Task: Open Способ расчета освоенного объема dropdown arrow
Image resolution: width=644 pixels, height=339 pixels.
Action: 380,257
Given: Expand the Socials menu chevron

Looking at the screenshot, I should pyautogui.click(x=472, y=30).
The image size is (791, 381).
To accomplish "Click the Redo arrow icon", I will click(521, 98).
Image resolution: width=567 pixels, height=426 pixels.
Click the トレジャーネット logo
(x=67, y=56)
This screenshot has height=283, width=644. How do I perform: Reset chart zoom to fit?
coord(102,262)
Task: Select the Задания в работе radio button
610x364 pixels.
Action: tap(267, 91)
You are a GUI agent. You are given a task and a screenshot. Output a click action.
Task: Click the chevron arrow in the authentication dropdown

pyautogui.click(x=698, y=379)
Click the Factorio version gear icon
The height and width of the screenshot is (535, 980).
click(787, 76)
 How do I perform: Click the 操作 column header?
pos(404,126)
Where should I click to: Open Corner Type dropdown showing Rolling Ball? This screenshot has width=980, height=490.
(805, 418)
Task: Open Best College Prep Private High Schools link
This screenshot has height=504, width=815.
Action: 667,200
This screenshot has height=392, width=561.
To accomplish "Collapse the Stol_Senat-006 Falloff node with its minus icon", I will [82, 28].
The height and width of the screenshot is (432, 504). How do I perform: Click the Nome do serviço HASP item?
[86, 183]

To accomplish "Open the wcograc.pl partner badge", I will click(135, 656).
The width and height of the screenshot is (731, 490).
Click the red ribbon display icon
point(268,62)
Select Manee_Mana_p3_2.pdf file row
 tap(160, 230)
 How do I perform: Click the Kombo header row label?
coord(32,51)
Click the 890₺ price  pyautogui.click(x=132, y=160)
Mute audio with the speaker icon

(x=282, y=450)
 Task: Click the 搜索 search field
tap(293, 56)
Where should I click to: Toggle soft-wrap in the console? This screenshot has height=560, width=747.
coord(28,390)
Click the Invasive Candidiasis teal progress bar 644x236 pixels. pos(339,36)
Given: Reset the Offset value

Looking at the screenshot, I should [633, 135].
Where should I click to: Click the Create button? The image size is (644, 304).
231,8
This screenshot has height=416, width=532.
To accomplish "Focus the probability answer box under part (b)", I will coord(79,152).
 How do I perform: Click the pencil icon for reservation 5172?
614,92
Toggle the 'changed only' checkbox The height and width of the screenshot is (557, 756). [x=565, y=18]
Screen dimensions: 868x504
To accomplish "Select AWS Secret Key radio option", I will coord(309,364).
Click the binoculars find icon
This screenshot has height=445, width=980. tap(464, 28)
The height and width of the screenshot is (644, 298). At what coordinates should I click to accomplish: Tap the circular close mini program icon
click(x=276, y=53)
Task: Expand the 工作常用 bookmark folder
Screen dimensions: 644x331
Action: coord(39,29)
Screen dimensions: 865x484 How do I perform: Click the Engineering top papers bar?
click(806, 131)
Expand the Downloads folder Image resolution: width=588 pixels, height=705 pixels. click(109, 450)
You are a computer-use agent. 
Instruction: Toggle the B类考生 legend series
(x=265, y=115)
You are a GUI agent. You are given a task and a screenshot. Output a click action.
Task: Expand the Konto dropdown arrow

__REQUIRED TASK__. Reproduce the records verbatim from the start through the line that contains "will click(135, 656).", including that line.

__EXERCISE ANSWER__.
Task: Open Способ расчета освоенного объема dropdown arrow
Image resolution: width=644 pixels, height=339 pixels.
Action: 380,257
Given: Expand the Socials menu chevron

Looking at the screenshot, I should pyautogui.click(x=472, y=30).
The image size is (791, 381).
To accomplish "Click the Redo arrow icon", I will click(521, 98).
Image resolution: width=567 pixels, height=426 pixels.
Click the トレジャーネット logo
(x=67, y=56)
This screenshot has height=283, width=644. How do I perform: Reset chart zoom to fit?
coord(102,262)
Task: Select the Задания в работе radio button
610x364 pixels.
Action: tap(267, 91)
You are a GUI agent. You are given a task and a screenshot. Output a click action.
Task: Click the chevron arrow in the authentication dropdown

pyautogui.click(x=698, y=379)
Click the Factorio version gear icon
The height and width of the screenshot is (535, 980).
click(787, 76)
 How do I perform: Click the 操作 column header?
pos(404,126)
Where should I click to: Open Corner Type dropdown showing Rolling Ball? This screenshot has width=980, height=490.
(805, 418)
Task: Open Best College Prep Private High Schools link
This screenshot has height=504, width=815.
Action: 667,200
This screenshot has height=392, width=561.
To accomplish "Collapse the Stol_Senat-006 Falloff node with its minus icon", I will [82, 28].
The height and width of the screenshot is (432, 504). How do I perform: Click the Nome do serviço HASP item?
[86, 183]

To accomplish "Open the wcograc.pl partner badge", I will click(135, 656).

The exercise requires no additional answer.